MXNet: LSTM Networks for Time-Series Data (Regression Tasks)

1.3 Reorganize Data for Regression Task

In this section, we are actually organizing our data to be given to the network. We have decided that data of columns ['Temperature', 'Humidity', 'Wind Speed', 'general diffuse flows', 'diffuse flows'] will be used as data features (X) and data of column Zone 1 Power Consumption will be our target variable (Y).

As discussed earlier, we'll be using data features of 30 previous examples to make a prediction of the target value for the current example. As data is recorded every 10 minutes, the previous 30 examples comprise 5 hours data. So, we'll be looking at data from the previous 5 hours to make the prediction of current. We have declared the variable lookback and set its value to 30.

In order to prepare data, we are moving a window of size lookback through data one step at a time.

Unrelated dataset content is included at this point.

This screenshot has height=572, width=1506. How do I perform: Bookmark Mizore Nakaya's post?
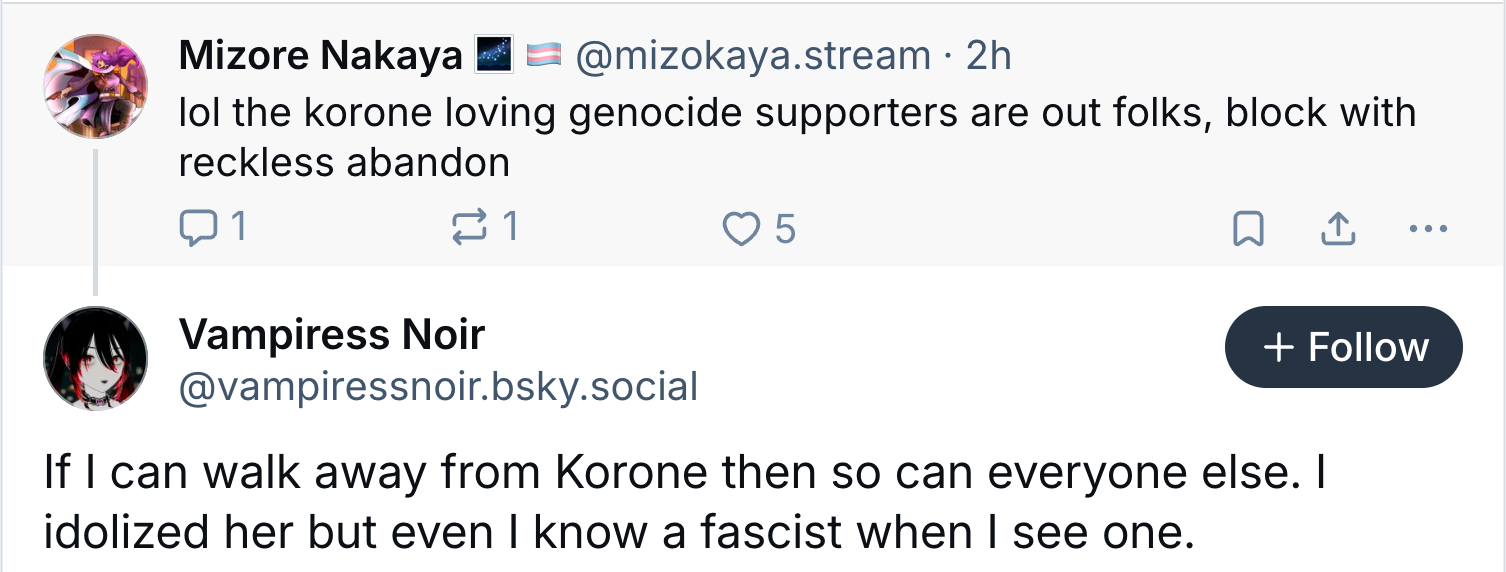point(1246,230)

The examples that fall into the window will be taken as data features and the target value of the example after the window will be our target value. The window will keep moving by one step at a time recording data features (X_organized) and target values (Y_organized). Organizing data in this way will help LSTM layers to capture sequences in data.

Once data is organized as per our need, we divided data into the train (first 50k examples) and test (remaining examples) sets. We have wrapped datasets into mxnet nd arrays as required by MXNet networks. We have also printed the shape of the train and test sets for reference purposes.

import numpy as np
from mxnet import nd

feature_cols = ['Temperature', 'Humidity', 'Wind Speed', 'general diffuse flows', 'diffuse flows']
target_col = 'Zone 1 Power Consumption'

X = data_df[feature_cols].values
Y = data_df[target_col].values

n_features = X.shape[1]
lookback = 30 ## 5 hours lookback to make prediction

X_organized, Y_organized = [], []
for i in range(0, X.shape[0]-lookback, 1):
    X_organized.append(X[i:i+lookback])
    Y_organized.append(Y[i+lookback])

X_organized, Y_organized = np.array(X_organized), np.array(Y_organized)
X_train, Y_train, X_test, Y_test = X_organized[:50000], Y_organized[:50000], X_organized[50000:], Y_organized[50000:]
X_train, X_test = nd.array(X_train, dtype=np.float32),nd.array(X_test, dtype=np.float32)


X_organized.shape, Y_organized.shape, X_train.shape, Y_train.shape, X_test.shape, Y_test.shape
((52386, 30, 5), (52386,), (50000, 30, 5), (50000,), (2386, 30, 5), (2386,))

1.4 Scale Target Values

Here, we have normalized the values of our target variable. The reason for doing normalization is that the data of the target variable is in quite a high range compared to other data features columns as we had highlighted earlier. This can make gradient descent optimization algorithm hard to converge. In order to make the task of our optimization algorithm, we have normalized the target variable.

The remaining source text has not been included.